(Alliance News) - abrdn PLC on Tuesday said it nearly broke even in 2023, following a big loss in 2022, after it slashed jobs and made other costs cuts, but the beleaguered asset manager is still suffering more outflows of client money.

The Edinburgh-based investment company reported an IFRS pretax loss of GBP6 million last year, narrowed substantially from a restated GBP612 million loss in 2022, despite net operating revenue declining by 4.0% to GBP1.40 billion from GBP1.46 billion.

This was thanks to total administrative and other expenses being reduced to GBP1.46 billion in 2023 from GBP1.92 billion in 2022. abrdn in January said it plans to cut around 500 jobs to save a further GBP150 million per year by the end of 2025. abrdn currently employs around 5,000 people.

As abrdn had reported in January, assets under management and administration fell to GBP494.9 billion as of December 31 from GBP495.7 billion at June 30 and GBP500.0 billion at the end of 2022.

Net outflows had worsened to GBP12.4 billion in the second half, from GBP5.2 billion in the first half, leaving net outflows of client cash for the full year at GBP13.9 billion, worsened from GBP10.3 billion in 2022.
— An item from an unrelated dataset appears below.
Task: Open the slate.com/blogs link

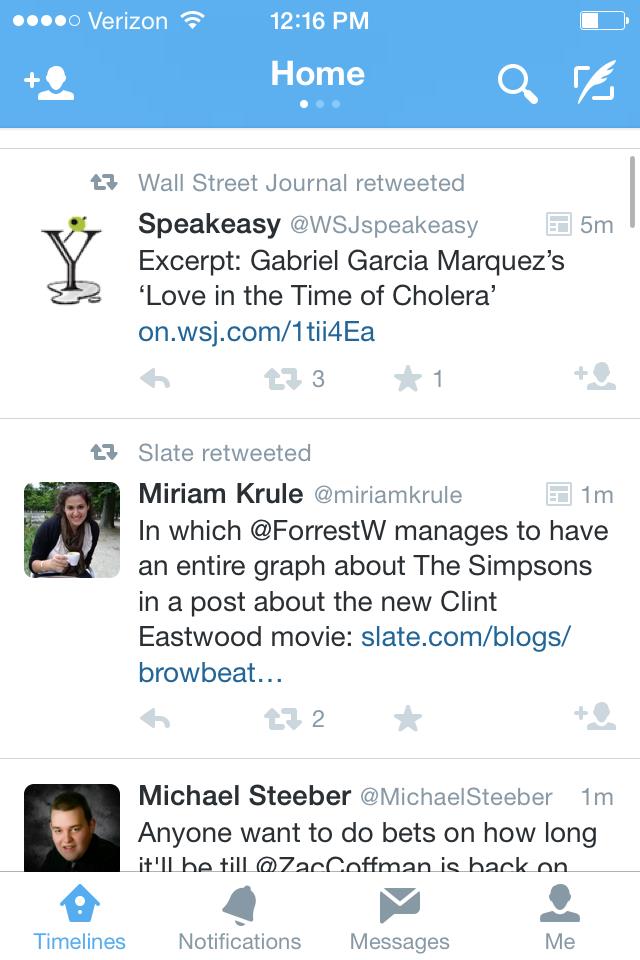Action: (x=465, y=637)
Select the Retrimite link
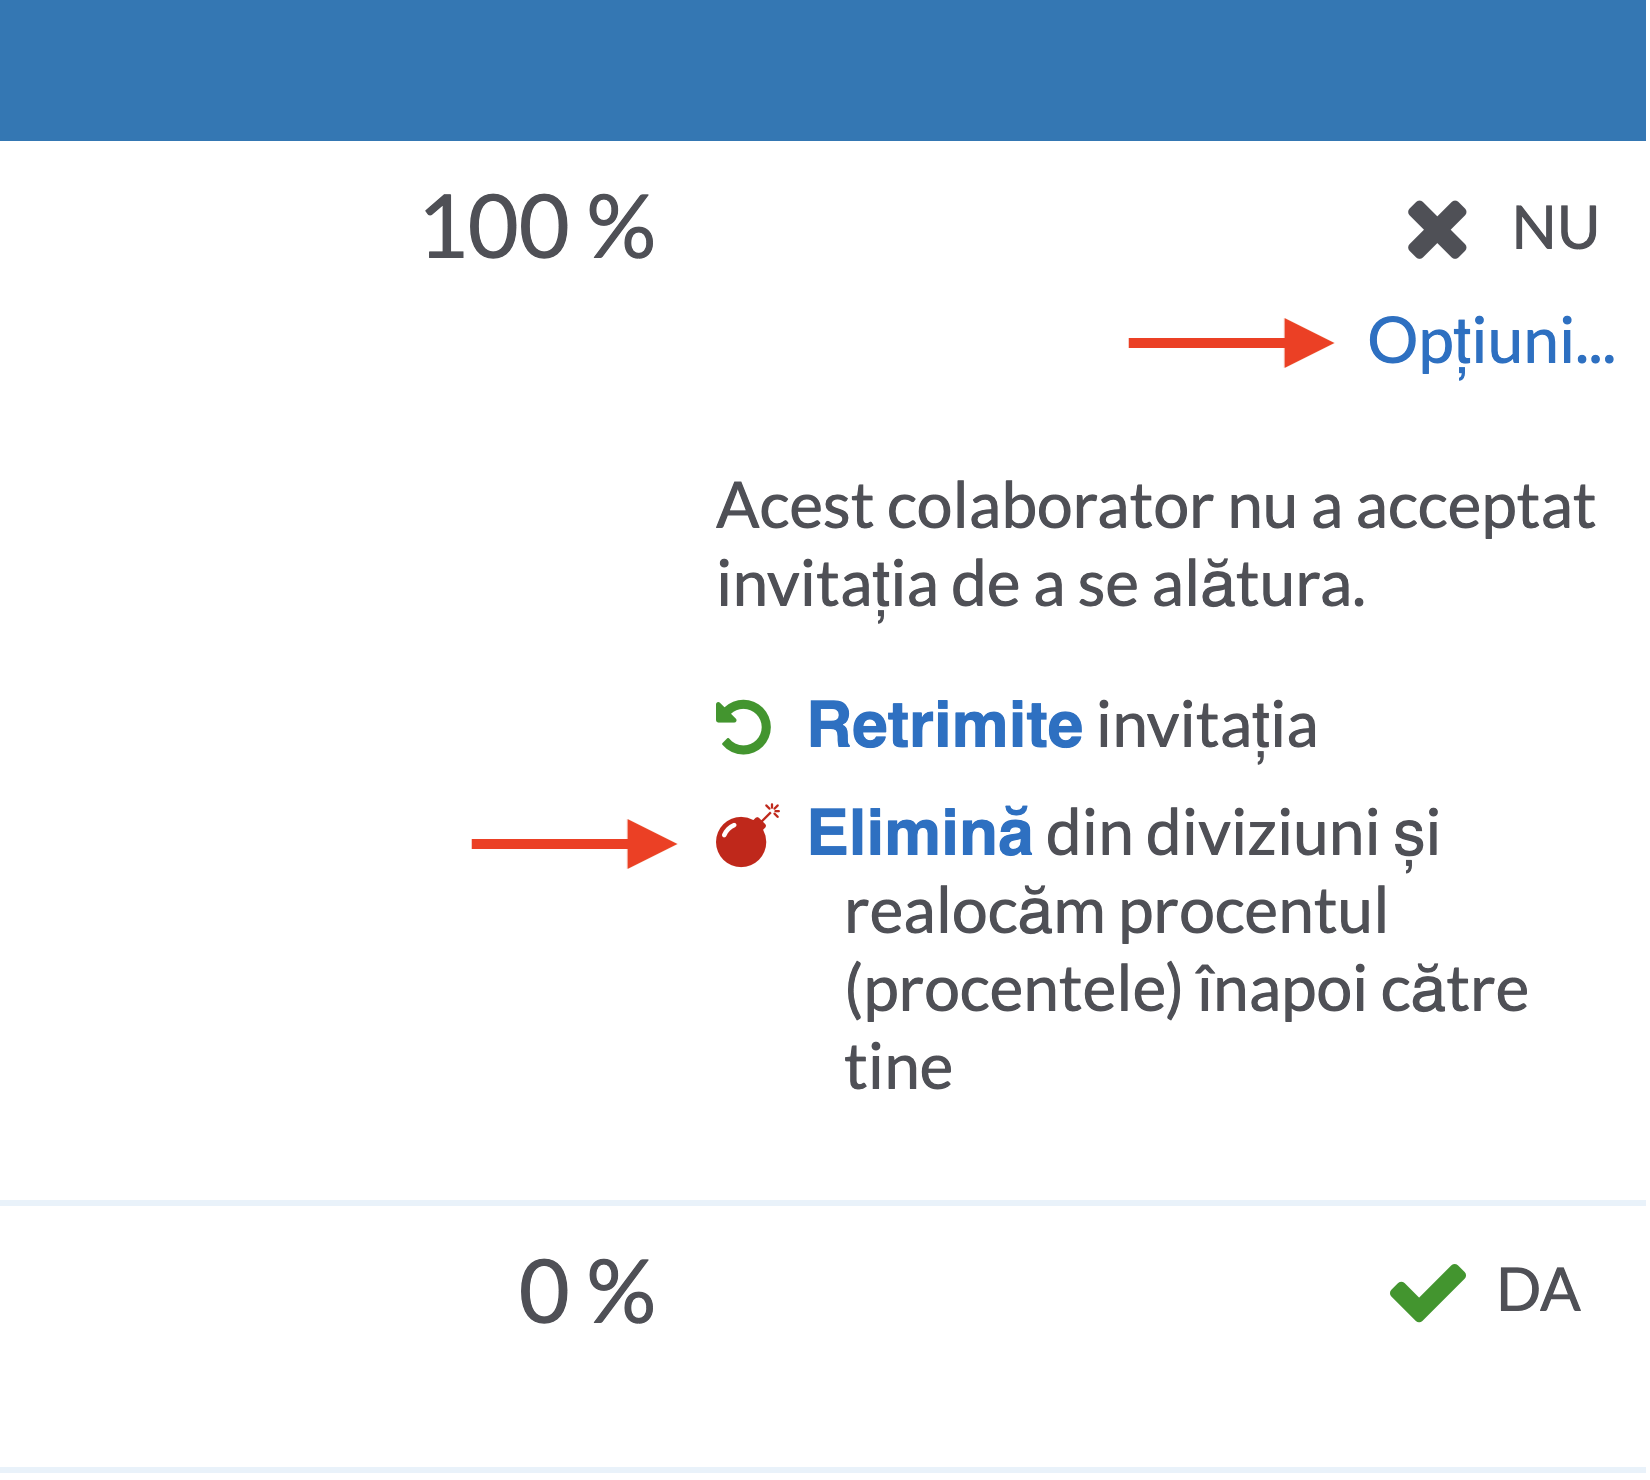This screenshot has width=1650, height=1480. [945, 725]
With the cost cuts and despite the decline in revenue and AuMA, abrdn said its cost-to-income ratio stayed steady at 82%.

abrdn declared a 7.3 pence per share final dividend, meaning its full-year payout remained at 14.6p.

"Our balance sheet remains strong which enables us to fund our cost transformation while continuing to strategically invest in growth areas and maintain our dividend," explained Chief Executive Officer Stephen Bird. "There is significant work ahead, but we are confident we will be successful in delivering future growth."

abrdn shares were up 6.1% at 171.50 pence early Tuesday in London. The stock remains down 20% over the past 12 months.